好きな時に出せるのはすごいこと!コントロールの達人「膀胱」の活動

普段は気に留めることのない臓器の数々。けれど我々のカラダでは、こうした“マイナー”な存在の臓器たちが地下アイドルのごとく地道な活動を続け、日々の健康を支えてくれている。そこで、今回はコントロールの達人「膀胱」にフォーカスし、その驚くべき機能や働きをフィーチャー。

取材・文/オカモトノブコ イラストレーション/室木おすし

初出『Tarzan』No.847・2022年12月15日発売

膀胱
教えてくれた人

山本健人さん(やまもと・たけひと)/京都大学医学部卒業。外科専門医、消化器病専門医、感染症専門医、がん治療認定医など。Twitter「外科医けいゆう」で情報発信。16万部ベストセラー『すばらしい人体』(ダイヤモンド社)ほか著書多数。

日々の健康を支えるマイナー臓器達

若さと元気があれば、普段は気に留めることのない臓器の数々。けれど我々のカラダでは、こうした“マイナー”な存在の臓器たちが地下アイドルのごとく地道な活動を続け、日々の健康を支えてくれている。

そこで今回は、排泄に関わる「膀胱」のキャラにフォーカスし、その驚くべき機能や働きをフィーチャー。加齢や病気にも負けないアイドルでいるため、気をつけたいポイントにも迫る。

勝手に尿が溜まって、好きな時に出せるコントロールの達人「膀胱」

膀胱

基本情報
  • 容量350~600mL(最大1Lの場合も) 
  • 下腹部中央に位置。左右の腎臓から尿管でつながる

活動エリア:日々の健康を支えるマイナー臓器の場所。膀胱は下腹部中央、前立腺の上に位置する。

膀胱

膀胱は、伸縮性のある筋肉でできた袋状の臓器アイドル。尿をストックし、その量に応じて徐々に膨張するという変幻自在な顔を持つ。

やがて容量がいっぱいになって膀胱壁が伸ばされると、その情報は神経を介して脳に送られ、出口にある外尿道括約筋が開く。

同時に膀胱壁は収縮し、また腹壁の筋肉を意図的に収縮する腹圧によって尿が押し出されるというわけだ。

尿漏れの原因は骨盤底筋の衰え

トイレに行きたいけど、いまはムリ…と何気なくガマンしている尿だが、実は排尿を自在にコントロールできるのはすごいこと。この指令は脳が行い、排尿ができない場合は膀胱壁を緩め、尿道括約筋は収縮させて尿をさらに溜められるのだ。

ところで加齢で尿漏れが増えるのは膀胱の老化が原因でなく、これを下から支える骨盤底筋の衰えによるものが大きい。

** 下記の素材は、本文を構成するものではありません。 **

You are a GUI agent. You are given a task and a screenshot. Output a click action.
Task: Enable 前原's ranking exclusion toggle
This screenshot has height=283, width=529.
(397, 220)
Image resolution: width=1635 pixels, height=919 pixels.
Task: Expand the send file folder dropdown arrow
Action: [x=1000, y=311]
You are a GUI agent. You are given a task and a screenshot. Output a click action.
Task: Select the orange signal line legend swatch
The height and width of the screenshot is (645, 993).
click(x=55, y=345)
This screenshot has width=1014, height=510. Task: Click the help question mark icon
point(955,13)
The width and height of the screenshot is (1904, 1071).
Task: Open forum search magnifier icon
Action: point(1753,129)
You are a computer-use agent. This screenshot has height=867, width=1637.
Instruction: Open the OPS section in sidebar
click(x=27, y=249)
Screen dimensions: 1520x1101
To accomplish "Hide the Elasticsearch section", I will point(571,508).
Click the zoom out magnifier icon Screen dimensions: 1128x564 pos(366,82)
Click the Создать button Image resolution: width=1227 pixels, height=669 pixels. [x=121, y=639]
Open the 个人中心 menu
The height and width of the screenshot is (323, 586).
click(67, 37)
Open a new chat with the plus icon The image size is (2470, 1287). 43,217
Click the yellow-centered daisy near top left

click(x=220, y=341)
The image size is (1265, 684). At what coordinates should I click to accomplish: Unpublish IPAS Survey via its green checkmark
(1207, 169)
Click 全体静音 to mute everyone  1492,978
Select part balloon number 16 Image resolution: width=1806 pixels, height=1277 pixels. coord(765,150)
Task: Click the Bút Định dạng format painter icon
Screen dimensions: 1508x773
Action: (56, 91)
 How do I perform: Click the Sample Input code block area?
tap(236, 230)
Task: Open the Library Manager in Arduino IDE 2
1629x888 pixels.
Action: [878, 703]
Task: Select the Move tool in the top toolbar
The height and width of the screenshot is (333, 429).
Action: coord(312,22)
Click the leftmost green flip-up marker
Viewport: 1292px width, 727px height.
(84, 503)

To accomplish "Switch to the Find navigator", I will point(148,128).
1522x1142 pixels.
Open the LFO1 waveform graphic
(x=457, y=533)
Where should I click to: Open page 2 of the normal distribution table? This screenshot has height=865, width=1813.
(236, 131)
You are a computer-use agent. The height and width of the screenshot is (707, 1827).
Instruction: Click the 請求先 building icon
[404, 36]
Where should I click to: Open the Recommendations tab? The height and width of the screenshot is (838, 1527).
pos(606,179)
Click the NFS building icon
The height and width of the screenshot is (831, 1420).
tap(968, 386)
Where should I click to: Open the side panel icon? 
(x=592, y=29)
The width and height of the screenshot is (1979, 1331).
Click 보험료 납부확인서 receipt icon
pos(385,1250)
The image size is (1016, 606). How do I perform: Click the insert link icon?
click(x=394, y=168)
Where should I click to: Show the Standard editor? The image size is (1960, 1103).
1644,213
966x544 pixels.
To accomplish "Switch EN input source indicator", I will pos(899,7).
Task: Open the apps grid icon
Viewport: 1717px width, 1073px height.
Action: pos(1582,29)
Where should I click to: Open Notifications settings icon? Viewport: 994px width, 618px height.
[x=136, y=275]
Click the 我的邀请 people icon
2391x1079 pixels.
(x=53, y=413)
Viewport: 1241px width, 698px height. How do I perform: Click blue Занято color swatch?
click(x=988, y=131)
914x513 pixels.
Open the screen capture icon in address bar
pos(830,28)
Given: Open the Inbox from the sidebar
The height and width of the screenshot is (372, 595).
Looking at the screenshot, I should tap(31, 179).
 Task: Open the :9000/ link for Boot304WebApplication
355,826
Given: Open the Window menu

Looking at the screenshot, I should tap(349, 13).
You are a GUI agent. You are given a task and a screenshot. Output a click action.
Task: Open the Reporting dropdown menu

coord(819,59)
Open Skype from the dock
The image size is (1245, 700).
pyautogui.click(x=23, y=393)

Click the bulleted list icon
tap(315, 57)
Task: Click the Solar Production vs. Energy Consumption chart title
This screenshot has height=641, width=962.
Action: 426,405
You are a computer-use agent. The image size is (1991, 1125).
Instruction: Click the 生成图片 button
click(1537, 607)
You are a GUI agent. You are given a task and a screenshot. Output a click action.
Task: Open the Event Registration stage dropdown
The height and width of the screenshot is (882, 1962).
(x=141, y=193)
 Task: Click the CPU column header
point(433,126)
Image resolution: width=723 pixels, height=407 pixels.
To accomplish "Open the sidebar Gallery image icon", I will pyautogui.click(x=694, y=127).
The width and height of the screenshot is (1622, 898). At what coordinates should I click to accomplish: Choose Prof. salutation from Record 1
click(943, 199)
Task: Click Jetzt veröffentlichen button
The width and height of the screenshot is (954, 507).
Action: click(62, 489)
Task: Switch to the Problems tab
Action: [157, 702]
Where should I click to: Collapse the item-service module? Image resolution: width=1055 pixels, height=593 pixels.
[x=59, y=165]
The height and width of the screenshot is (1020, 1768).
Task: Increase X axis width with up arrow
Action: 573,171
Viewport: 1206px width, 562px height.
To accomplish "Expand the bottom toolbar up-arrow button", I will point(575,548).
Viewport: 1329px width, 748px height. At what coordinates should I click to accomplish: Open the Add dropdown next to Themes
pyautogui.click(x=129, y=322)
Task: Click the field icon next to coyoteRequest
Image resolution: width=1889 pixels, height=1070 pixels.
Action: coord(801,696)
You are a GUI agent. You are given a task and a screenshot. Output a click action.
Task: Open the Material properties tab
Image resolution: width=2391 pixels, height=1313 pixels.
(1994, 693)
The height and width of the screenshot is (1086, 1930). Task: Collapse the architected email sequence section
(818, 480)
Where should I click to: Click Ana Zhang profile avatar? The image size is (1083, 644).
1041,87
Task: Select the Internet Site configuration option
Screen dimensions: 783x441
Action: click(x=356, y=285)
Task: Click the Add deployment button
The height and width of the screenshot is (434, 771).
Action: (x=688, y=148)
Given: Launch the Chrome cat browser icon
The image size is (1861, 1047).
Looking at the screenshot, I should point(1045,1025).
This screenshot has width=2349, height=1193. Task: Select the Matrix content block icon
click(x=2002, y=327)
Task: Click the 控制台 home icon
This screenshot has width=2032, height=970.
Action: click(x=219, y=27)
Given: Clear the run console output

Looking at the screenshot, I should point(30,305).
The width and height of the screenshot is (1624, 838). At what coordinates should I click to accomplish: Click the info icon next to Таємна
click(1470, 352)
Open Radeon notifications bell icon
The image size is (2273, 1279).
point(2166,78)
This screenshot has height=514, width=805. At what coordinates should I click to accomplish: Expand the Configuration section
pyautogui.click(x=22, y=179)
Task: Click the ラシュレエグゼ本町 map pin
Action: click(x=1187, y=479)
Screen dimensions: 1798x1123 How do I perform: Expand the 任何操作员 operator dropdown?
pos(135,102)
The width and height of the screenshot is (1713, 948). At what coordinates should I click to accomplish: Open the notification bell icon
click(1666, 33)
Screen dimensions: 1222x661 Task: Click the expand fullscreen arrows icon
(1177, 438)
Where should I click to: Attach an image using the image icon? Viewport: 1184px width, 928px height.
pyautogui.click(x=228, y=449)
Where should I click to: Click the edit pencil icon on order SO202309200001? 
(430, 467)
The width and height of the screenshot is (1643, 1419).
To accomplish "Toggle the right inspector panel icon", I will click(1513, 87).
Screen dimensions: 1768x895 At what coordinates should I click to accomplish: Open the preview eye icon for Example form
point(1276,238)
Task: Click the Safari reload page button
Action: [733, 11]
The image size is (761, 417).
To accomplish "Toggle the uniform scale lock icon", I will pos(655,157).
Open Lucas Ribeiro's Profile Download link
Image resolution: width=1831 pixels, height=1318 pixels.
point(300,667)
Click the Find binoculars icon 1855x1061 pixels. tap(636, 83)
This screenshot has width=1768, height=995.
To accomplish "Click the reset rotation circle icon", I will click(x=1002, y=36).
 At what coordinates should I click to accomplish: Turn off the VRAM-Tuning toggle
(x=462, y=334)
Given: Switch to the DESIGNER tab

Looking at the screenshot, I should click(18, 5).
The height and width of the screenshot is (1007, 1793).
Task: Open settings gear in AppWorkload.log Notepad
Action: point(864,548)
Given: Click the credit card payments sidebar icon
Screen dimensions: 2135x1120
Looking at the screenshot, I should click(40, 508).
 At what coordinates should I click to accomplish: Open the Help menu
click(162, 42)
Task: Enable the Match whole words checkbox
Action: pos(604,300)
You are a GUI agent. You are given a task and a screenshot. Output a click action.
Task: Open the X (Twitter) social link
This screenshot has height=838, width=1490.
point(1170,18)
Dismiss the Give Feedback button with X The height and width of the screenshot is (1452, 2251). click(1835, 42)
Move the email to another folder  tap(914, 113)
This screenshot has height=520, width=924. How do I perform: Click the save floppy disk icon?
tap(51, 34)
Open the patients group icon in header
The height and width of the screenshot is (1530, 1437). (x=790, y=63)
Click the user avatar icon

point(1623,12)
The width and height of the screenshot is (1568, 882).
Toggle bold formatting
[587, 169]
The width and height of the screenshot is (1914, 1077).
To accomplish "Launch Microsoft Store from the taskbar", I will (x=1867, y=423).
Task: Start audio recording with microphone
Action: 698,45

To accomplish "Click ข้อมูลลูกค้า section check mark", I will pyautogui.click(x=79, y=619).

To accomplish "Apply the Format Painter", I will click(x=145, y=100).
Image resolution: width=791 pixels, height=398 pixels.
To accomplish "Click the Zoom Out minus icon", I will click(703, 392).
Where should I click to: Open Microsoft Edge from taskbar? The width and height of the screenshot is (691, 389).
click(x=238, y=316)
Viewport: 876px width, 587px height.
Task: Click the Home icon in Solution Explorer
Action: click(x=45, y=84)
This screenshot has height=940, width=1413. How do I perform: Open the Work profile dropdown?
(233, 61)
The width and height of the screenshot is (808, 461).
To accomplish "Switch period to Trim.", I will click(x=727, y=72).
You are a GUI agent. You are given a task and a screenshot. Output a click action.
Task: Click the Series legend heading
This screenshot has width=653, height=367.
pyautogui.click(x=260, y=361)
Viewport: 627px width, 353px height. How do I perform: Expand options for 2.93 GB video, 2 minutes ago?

特に女性は男性に比べて尿道が短く、妊娠・出産の影響もあって周辺のダメージを受けやすい。膀胱炎などの尿路感染症が女性に多いのも、尿道の短さとともに、尿道口が肛門と近く、細菌に感染しやすいことが理由にある。

とはいえ、男性も油断は禁物だ。大きなリスクは、糖尿病の悪化による神経障害で残尿感や“キレ”の悪さを引き起こすこと。前立腺が原因の排尿トラブルも、男性にとっては悩みのタネだ。